(DATA SUPPLIED)

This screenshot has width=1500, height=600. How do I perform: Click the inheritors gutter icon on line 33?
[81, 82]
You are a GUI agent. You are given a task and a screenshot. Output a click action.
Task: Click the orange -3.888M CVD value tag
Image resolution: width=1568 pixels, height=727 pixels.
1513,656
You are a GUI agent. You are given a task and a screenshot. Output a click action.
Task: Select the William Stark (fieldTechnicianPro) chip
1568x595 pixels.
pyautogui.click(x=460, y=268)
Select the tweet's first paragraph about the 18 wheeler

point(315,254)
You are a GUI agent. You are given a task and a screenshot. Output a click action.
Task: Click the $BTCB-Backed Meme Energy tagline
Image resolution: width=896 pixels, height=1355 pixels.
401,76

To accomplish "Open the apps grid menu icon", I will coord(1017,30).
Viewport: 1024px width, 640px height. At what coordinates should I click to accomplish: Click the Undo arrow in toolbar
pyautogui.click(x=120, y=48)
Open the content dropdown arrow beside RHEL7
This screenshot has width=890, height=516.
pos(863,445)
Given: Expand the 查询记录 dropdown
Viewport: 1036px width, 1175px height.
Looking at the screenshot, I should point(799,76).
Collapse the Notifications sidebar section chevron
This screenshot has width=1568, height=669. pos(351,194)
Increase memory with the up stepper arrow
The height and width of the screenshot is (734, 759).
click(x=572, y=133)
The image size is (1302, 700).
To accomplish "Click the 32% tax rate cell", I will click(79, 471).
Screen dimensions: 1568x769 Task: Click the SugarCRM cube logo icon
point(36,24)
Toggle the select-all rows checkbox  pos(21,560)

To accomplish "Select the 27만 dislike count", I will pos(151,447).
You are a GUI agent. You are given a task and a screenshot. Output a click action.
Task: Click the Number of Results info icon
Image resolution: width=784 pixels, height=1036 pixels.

(End DATA SUPPLIED)

YOUR INSTRUCTIONS
Each line from the one containing "Task: Click the Number of Results info icon" through the final line of the records must be repeated exactly, with no line added or dropped.

FINISHED TASK
Task: Click the Number of Results info icon
Image resolution: width=784 pixels, height=1036 pixels.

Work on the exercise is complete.